Note that I could have avoided this whole mess simply by choosing not to go into cytopathology (and I almost didn’t, even though I love the field and am quite good at it, precisely because I was afraid I could one day find myself in exactly this situation). My hospital’s cytopathology lab could eliminate the possibility of facing any similar problems in the future simply by refusing to screen Pap smears. Don’t get involved in the first place, and you can’t get sued.
THAT’S the problem with the current system. Practicing good medicine is not an adequate defense in today’s legal climate.
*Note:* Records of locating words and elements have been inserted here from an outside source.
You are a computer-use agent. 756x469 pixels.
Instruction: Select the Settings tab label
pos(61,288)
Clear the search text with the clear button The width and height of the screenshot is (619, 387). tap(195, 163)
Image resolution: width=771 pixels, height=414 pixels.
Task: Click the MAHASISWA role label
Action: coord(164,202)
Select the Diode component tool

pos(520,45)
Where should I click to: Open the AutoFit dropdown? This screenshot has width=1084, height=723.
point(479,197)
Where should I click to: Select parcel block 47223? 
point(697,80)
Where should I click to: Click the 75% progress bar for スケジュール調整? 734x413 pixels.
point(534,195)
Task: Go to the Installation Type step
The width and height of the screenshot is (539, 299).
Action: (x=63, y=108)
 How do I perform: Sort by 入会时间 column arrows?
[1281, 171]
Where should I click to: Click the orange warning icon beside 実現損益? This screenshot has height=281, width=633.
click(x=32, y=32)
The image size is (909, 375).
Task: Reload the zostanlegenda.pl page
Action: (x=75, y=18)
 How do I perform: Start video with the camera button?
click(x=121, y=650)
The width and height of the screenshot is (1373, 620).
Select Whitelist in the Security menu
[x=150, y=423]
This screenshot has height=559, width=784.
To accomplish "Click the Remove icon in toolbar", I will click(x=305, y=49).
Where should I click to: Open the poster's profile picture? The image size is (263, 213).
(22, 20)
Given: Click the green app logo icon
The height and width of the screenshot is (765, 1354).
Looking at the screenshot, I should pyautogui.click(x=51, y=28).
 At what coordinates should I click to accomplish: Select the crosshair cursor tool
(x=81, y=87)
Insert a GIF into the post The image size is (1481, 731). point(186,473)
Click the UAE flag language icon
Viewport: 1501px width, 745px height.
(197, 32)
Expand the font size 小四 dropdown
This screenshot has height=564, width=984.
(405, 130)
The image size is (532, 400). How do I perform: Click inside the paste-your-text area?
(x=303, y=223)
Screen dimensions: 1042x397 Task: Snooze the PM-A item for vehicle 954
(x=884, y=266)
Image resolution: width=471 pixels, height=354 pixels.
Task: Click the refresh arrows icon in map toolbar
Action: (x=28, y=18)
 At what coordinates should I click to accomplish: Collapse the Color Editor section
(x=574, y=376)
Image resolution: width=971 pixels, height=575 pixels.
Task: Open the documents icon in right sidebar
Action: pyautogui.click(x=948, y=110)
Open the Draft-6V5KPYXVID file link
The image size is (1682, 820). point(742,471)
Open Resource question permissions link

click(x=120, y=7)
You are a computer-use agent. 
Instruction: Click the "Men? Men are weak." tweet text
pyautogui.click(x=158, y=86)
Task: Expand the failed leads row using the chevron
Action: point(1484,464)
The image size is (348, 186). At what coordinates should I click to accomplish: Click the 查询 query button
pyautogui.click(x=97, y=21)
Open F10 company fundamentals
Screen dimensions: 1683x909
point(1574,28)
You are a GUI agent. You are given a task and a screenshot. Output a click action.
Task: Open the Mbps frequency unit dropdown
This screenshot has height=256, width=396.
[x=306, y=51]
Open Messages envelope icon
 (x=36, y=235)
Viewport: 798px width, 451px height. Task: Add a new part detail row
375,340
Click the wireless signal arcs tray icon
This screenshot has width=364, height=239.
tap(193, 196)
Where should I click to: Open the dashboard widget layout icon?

If you’re working in a high-risk field, you’re playing roulette, and eventually your luck WILL run out and you WILL be sued, whether you’ve erred or not - and the result can permanantly affect your ability to practice. And ultimately, that’s why women in small towns in Nevada can’t find a local doctor to deliver their babies, and have to drive two hours to Las Vegas to obtain care that used to be available in their own community.
I want to see patients who’ve suffered potentially preventable medical injuries be compensated for their pain and suffering. I want to see incompetent physicians removed from practice. But our current system doesn’t do either task well, and it’s really hurting the quality of patient care in this country.
I think that’s the clearest and most balanced statement yet (my own included). Right on!
I have no idea what your point is here. Are you suggesting that there is something wrong with making money off of meritorious cases?
Feel free to believe whatever you like. If it’s not based on authoritative information or objective experiences though, you’re ignorant.
Like I said in my last post, if this strategy worked, I’d be a millionare no problem. I’m not.
Your fantasies about the legal system are just wrong.
Not that I’m aware of.
No, I’m suggesting that these scumbag shotgun lawsuit conniving lawyers are giving people the impression that every case has merit. Because of this, people are taking less and less responsibility for their actions, instead looking to make a quick buck, and overwhelming the system with their frivolous, bullshit claims.
Well it seems to be going well for the endless stream of lawyers advertising on TV, buses, subways, etc.